Task to complete: Set down, please, exactly the lines below that run from the line with "This screenshot has width=478, height=340." to the line with "Select the Roni speaker tag", both lines included.
◇ ◇ ◇ ◇
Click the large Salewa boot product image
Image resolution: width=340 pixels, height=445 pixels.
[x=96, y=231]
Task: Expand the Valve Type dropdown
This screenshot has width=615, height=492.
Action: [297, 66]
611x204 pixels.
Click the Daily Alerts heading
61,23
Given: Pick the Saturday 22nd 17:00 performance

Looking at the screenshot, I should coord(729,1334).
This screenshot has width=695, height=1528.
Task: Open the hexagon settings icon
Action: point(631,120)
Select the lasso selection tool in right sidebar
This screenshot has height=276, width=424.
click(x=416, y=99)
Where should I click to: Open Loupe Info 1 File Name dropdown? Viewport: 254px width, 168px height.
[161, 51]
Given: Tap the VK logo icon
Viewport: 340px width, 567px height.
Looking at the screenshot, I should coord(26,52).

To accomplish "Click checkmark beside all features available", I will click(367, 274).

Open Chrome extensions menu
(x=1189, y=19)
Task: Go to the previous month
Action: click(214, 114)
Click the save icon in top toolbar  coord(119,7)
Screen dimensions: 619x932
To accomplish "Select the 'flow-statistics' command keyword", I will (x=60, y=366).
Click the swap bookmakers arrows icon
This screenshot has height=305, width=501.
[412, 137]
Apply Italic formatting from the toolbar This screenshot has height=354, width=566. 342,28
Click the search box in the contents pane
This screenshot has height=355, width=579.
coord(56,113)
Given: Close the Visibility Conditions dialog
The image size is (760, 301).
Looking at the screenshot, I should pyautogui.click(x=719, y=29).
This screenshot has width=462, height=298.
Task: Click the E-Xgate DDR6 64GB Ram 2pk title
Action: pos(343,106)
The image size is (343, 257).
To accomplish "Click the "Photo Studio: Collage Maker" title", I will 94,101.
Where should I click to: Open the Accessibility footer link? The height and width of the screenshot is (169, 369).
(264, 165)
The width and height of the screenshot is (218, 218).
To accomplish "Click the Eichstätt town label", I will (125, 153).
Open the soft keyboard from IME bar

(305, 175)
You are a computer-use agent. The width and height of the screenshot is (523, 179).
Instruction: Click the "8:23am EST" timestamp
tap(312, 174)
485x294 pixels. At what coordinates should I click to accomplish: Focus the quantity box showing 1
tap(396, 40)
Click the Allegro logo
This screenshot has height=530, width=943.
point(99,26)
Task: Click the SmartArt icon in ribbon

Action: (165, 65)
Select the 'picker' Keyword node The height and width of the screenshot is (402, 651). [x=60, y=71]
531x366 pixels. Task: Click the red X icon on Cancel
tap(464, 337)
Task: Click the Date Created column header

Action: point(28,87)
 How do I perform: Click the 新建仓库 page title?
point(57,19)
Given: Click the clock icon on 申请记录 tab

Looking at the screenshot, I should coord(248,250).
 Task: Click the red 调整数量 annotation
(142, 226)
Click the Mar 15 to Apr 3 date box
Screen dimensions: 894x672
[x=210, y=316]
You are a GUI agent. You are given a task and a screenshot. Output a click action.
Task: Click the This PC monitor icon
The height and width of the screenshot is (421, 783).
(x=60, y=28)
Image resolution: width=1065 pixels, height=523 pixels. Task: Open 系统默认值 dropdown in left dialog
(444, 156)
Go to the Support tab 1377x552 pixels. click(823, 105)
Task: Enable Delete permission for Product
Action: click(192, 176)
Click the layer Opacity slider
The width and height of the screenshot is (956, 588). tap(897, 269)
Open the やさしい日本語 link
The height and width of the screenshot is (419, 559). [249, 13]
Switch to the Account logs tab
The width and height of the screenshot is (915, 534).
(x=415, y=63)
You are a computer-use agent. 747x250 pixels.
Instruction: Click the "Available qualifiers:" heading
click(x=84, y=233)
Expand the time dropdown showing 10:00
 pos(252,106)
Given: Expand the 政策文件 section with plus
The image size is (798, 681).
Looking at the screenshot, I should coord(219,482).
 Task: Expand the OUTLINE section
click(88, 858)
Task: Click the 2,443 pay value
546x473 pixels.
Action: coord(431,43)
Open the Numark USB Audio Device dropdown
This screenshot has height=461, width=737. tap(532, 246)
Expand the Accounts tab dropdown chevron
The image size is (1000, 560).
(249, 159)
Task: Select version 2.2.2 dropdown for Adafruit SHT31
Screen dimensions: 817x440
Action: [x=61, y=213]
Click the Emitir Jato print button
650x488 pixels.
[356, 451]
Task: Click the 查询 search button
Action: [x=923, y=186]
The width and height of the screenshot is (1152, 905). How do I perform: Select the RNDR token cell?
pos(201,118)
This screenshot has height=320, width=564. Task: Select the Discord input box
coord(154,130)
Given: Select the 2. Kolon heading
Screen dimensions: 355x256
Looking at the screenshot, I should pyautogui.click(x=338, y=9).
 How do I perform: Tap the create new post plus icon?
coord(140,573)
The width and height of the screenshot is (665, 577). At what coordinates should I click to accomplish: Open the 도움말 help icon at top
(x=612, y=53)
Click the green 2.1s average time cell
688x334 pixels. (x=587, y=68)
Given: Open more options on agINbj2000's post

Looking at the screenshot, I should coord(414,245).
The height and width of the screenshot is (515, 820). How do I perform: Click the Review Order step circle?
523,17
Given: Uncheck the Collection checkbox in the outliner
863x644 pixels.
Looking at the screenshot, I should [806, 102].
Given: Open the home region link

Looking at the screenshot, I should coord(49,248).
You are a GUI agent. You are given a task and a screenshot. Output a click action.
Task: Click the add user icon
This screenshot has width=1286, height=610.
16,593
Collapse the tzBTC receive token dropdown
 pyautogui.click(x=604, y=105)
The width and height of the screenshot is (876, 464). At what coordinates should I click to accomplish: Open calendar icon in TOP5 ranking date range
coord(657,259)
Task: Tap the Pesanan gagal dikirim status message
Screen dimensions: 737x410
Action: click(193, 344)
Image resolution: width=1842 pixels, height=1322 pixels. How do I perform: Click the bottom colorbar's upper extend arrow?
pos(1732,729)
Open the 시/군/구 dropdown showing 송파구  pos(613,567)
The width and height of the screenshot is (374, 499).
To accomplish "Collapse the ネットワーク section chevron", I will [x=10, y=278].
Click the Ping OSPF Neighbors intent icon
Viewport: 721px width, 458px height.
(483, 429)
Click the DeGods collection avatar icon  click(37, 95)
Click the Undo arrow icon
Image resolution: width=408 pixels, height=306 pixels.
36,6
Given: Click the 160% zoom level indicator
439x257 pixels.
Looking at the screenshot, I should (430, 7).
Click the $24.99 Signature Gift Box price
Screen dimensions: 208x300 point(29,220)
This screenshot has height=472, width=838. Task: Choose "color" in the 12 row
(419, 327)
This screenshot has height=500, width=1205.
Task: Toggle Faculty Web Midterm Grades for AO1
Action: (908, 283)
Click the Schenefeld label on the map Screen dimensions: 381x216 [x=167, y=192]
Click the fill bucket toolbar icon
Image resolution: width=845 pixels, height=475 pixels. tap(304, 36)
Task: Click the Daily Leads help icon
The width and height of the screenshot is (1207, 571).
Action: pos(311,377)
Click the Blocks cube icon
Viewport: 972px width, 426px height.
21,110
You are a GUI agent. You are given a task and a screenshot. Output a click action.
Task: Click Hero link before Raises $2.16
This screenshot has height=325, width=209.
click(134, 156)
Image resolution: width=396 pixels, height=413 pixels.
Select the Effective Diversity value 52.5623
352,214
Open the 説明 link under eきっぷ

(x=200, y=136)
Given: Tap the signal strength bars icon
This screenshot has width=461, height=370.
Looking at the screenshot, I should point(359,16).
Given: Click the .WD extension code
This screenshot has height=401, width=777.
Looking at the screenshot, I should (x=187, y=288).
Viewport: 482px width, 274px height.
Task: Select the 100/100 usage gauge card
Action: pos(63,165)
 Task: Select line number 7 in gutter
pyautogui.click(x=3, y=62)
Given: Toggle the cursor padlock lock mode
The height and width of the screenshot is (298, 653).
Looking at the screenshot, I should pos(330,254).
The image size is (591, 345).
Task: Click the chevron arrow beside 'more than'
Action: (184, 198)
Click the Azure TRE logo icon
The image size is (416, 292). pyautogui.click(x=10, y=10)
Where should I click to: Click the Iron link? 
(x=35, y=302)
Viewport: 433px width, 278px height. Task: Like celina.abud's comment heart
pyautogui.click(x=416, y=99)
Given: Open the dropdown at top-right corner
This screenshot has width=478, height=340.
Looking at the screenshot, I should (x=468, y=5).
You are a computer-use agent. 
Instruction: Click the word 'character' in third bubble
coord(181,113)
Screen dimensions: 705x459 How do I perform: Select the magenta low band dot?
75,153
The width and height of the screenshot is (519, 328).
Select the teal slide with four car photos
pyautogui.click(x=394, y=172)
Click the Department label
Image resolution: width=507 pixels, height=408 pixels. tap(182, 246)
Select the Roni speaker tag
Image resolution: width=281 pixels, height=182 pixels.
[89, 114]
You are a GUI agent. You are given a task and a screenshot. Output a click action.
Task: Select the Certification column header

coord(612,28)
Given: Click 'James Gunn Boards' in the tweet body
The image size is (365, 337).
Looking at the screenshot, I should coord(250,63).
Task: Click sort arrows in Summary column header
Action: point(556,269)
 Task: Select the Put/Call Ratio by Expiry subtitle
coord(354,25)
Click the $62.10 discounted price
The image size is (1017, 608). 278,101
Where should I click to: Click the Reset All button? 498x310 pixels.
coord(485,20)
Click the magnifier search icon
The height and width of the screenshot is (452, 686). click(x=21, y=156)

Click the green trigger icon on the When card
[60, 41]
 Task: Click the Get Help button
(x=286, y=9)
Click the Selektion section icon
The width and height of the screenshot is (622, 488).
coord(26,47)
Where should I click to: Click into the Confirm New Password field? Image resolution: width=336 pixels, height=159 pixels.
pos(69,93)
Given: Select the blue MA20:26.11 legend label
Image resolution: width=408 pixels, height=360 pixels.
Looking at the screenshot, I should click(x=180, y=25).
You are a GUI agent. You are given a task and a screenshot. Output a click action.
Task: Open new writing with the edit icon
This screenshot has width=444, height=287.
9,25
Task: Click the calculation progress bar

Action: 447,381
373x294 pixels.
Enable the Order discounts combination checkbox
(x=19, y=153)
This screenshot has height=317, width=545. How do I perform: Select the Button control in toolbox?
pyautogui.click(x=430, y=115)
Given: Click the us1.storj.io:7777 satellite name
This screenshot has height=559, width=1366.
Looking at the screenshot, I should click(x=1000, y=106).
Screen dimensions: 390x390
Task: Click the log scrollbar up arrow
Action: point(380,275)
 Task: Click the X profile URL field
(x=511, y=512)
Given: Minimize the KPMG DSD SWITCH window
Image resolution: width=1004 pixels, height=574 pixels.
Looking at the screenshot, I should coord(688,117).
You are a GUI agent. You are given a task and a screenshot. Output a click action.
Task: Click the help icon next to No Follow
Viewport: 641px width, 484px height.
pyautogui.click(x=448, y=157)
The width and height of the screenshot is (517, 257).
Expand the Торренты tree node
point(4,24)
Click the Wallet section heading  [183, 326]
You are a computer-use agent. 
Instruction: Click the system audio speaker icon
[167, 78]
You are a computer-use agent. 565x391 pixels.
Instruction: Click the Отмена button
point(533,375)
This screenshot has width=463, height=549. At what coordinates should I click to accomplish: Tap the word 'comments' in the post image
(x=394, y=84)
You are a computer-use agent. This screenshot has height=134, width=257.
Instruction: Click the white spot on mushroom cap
◇ ◇ ◇ ◇
Finished task:
This screenshot has width=478, height=340.
Looking at the screenshot, I should (x=468, y=5).
You are a computer-use agent. 
Instruction: Click the word 'character' in third bubble
coord(181,113)
Screen dimensions: 705x459 How do I perform: Select the magenta low band dot?
75,153
The width and height of the screenshot is (519, 328).
Select the teal slide with four car photos
pyautogui.click(x=394, y=172)
Click the Department label
Image resolution: width=507 pixels, height=408 pixels. tap(182, 246)
Select the Roni speaker tag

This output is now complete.